To fully leverage estate preservation opportunities and develop strategies to help achieve your distribution objectives, you should consider:
Wills and trust design strategies - Your financial planner can review your current wills and trusts to uncover whether they're up to date and what types of trusts are in place. Careful analysis can determine whether your estate may be subject to costly delays in the probate process. If necessary, your planner can design the strategies that incorporate more elaborate tactics through various intricate trusts. These trusts can do a better job of integrating your goals, while preserving your estate and assuring the distribution in accordance with your objectives. Your financial planner can work with your attorney to put these strategies into action.
Property ownership alternative - By titling your assets appropriately, you can avoid unnecessary taxation or probate exposure. You should coordinate the three methods of estate distributions - beneficiary designation, joint titling and "own name" assets - and ensure that your primary and contingent beneficiaries are coordinated with your existing will and trust documents.
Estate tax reduction techniques - It's critical to determine your current estate tax liability and implement steps that will minimize estate settlement costs. These steps may include how to mitigate the impact of future estate growth and how to hedge the uncertainty of future estate tax legislation. A financial planner can help you achieve the maximum tax credits and deductions allowed by the Internal Revenue Code to reduce your estate tax burden.
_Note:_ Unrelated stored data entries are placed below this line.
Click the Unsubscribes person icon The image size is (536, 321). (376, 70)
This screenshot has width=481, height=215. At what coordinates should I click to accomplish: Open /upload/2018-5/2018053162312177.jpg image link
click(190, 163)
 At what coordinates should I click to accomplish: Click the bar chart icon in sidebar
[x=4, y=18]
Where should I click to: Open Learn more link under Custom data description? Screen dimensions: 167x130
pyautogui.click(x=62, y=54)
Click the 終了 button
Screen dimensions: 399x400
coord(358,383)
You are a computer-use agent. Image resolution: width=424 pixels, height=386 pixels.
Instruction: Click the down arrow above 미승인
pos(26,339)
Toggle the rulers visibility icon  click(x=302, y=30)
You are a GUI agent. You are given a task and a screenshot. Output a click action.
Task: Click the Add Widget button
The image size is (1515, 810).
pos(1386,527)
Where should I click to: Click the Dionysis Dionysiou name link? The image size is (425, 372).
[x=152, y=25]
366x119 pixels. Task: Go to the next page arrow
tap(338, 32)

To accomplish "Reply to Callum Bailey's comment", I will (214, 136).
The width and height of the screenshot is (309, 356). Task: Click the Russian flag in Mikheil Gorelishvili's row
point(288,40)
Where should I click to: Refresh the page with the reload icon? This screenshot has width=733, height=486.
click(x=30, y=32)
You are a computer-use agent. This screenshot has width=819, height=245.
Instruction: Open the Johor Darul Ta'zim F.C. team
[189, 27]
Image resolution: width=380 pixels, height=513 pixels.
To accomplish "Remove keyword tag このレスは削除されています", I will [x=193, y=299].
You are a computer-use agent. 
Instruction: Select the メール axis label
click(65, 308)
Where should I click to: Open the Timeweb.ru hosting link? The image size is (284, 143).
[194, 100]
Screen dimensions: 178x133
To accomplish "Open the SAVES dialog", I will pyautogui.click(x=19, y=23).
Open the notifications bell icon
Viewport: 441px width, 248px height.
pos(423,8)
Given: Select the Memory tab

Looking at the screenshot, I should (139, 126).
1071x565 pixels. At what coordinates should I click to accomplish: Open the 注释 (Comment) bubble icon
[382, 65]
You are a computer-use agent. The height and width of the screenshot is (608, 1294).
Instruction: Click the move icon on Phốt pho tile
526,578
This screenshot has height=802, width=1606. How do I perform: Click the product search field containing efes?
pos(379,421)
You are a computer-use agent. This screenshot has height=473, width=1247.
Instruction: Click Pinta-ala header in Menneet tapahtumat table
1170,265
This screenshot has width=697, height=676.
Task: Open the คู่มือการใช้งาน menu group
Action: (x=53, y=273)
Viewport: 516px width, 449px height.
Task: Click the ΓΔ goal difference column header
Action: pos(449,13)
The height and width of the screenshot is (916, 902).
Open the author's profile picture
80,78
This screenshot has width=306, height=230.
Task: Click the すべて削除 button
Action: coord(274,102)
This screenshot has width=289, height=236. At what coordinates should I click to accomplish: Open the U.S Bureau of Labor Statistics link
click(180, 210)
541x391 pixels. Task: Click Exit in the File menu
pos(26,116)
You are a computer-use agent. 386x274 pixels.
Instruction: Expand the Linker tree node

Life insurance analysis - The arrangement of your current life insurance may be causing unnecessary taxation within your estate. A financial planner can help you determine how well your life insurance suits your situation and if it needs to be modified or altogether changed. A financial planner can help determine your requirements for estate liquidity - both now and in the future - and recommend using discounts or leverage to pay estate settlement costs.
Qualified plan distribution - To avoid the significant drain that income and estate taxes can have on your qualified plan at death, your financial planner can suggest available strategies to minimize these costs.
Family gifting strategies - You may avoid a significant tax penalty if you restructure your existing will to utilize your unified credit during your life, rather than waiting until your death. Further, you may want to consider strategies that would allow you to gift money to your family, but retain certain control of your assets.
Charitable planning - If philanthropy is important to you, you should coordinate your lifetime giving with charitable planning at death. You can explore alternatives to leverage the tax advantages of charitable giving for you and your family.
There are risks and guidelines associated with each of these strategies, so it is important to work with a financial planner, your tax advisor and your legal advisor to help you make the most of your estate.